After a first episode that disappointed me, Natsu no Arashi managed to turn around my scepticism towards the series in episode two, and thankfully this third instalment puts my doubts to bed almost entirely by serving up another genuinely likeable slice of anime.
Much of this episode focuses on the growing friendship between Arashi and Hajime, as they seem to become more comfortable in one another's prescence, despite a warning from Jun that women aren't always what they may seem on the surface (an ironic statement coming from this particular character, as you may have already begun to fathom). Still, Jun's words do nothing to stop the pair thoroughly enjoying themselves at a nearby arcade (via a rather humorous skit about the deadly crane game to be found there) and thus cementing their bonds further.

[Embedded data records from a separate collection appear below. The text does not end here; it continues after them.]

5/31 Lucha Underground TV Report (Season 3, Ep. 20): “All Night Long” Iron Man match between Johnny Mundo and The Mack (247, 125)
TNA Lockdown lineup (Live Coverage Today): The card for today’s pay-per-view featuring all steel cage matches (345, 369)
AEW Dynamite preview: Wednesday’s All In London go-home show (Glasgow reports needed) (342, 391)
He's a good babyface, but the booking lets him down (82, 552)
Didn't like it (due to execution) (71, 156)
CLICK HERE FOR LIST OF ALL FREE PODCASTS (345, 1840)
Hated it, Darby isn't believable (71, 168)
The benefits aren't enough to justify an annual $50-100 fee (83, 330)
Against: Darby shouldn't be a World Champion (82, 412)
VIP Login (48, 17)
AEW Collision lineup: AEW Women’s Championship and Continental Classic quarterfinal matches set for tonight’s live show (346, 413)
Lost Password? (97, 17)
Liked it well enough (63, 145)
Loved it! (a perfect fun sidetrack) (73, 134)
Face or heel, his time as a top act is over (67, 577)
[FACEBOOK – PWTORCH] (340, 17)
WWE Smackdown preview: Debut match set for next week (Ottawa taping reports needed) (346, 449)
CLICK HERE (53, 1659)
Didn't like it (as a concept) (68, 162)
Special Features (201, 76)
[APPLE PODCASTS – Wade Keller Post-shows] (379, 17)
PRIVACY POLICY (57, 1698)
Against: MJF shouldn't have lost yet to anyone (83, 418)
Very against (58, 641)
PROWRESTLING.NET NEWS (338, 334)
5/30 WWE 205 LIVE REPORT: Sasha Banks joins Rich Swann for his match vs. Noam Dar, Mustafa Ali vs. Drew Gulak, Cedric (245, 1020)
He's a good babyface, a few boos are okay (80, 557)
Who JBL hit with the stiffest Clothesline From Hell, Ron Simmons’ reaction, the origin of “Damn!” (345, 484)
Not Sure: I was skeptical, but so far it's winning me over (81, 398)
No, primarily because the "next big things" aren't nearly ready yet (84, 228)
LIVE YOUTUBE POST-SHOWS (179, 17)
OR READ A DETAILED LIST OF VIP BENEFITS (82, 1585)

True to form, it's at this moment that Arashi asks a favour of Hajime - She needs to travel through time to do something, and she can only do it with his help. So, off the pair are whisked to World War II Japan, with Arashi desperate to prevent a man and his child from their deadly fate - Who these people are and why Arashi is so centred upon stopping them we have no idea, but needless to say the entire endeavour puts both herself and Hajime in danger - Can their friendship last against a backdrop of asking such a huge favour?
As I've already mentioned, episode two of this series allowed the potential of Natsu no Arashi to begin to shine through, and following on from that episode three really seems to have nailed it down pretty nicely. In a way it's a bit of an odd episode in that nothing much particularly happens (and even Arashi's jump back in time feels almost like a brief, albeit important, aside), yet despite that it's enjoyable and entertaining from beginning to end - The animation is starting to make great use of those quirky little Shaft touches which always makes their output worthy of consideration, and the Arashi/Hajime dynamic is an oddly touching and gentle one which is growing in stature by the episode. There still appears to be a lot of room for growth in this show, and doubtless the bigger picture is still largely obscured at this exact moment in time, but to be honest Natsu no Arashi is proving to be perfectly watchable as it is judging by this instalment.